COS 109-3
Does fire promote non-native annuals in the American deserts?

Thursday, August 14, 2014: 2:10 PM
302/303, Sacramento Convention Center
Marjolein Schat, Department of Biological Sciences, Rutgers University, Newark, NJ
Claus Holzapfel, Department of Biological Sciences, Rutgers University, Newark, NJ
Hadas A. Parag, Biological Sciences, Rutgers University, Newark, NJ
Jennifer L. Schafer, Plant Biology, North Carolina State University, Raleigh, NC
Carolyn E. Haines, Biology and Molecular Biology, Montclair State University, Montclair, NJ
Andres Fuentes-Ramirez, Departamento de Ciencias Forestales, Universidad de La Frontera, Temuco, Chile
Erika L. Mudrak, Cornell Statistical Consulting Unit, Cornell University, Ithaca, NY
Kirk A. Moloney, Department of Ecology, Evolution, and Organismal Biology, Iowa State University, Ames, IA
Background/Question/Methods

The deserts of North America have recently become fire-prone due to invasion of non-native plants (chiefly grasses) that provide fuel sources, a novel component in desert ecosystems. As many of the native desert perennials, especially shrubs and trees, lack adaptations for fire resistance, now frequently occurring fires have changed desert vegetation drastically. Fires are now to be expected in years of abundant precipitation and are postulated to increase the amount of invasive plants thereby causing positive feedbacks between invader performance and fire frequency.  Such invasive grass/fire cycles have been demonstrated in other water-limited ecosystems. It is not clear whether such feedbacks indeed exists in the hot deserts of the arid Southwest as published literature reports contrasting results on this.  We intended to test whether invasive annual plants increase after fires.  For this we investigated the short-term annual vegetation change of experimentally burned shrubs in the first two years after fire and longer-term changes by comparing burned and unburned sites for natural fires that occurred seven and eight years ago. We conducted these comparisons in creosote bush (Larrea tridentata) dominated desert scrublands in army training areas in the lower Sonoran Desert and the Mojave Desert. 

Results/Conclusions

The percentage of non-natives increased under canopies of burned shrubs both in the Mojave and the Sonoran Desert in the two years after experimental fires indicating a short-term, overall fire dependant increase in non-native plant dominance.

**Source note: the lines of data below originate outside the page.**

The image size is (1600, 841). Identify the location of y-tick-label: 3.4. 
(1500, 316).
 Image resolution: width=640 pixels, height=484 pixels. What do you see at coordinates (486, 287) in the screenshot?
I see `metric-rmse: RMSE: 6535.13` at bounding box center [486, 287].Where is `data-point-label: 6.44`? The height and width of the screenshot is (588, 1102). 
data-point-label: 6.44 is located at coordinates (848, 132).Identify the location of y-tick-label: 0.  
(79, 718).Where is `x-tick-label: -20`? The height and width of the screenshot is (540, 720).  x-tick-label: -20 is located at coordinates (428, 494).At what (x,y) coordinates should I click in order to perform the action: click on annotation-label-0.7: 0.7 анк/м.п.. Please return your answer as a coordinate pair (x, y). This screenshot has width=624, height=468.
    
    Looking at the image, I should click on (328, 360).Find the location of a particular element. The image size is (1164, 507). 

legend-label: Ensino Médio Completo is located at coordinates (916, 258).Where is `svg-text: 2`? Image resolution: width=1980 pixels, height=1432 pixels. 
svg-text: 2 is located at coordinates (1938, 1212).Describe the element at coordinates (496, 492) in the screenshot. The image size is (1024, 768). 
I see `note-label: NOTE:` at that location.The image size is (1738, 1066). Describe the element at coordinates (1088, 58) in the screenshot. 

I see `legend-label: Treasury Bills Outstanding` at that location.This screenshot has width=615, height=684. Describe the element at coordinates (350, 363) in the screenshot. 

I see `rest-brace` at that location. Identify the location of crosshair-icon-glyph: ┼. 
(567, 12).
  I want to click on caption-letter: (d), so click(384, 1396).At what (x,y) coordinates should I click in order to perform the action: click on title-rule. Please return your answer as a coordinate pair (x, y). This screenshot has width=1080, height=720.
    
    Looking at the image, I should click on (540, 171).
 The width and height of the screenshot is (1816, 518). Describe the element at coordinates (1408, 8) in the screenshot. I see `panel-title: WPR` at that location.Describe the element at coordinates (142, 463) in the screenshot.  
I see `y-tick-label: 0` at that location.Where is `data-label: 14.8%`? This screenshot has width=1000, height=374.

This is in contrast to areas that have been burned a longer time ago (7 years) where native plants did not increase in comparison to unburned areas. Schismus spp., non-native grasses abundant in both desert sites, that contribute to fire fuels in some years, decreased in density the first two years after experimental fire but appears to increase slightly in the Mojave Desert in burned areas seven years post fire. The same species increased in density in the Sonoran Desert immediately after fire but was reduced after seven years post fire. These desert specific, contrasting results for the dominant invasive annual and the long-term decreases of non-native species seem to indicate that non-native plants in general do not promote fire by positive feedback mechanisms alone.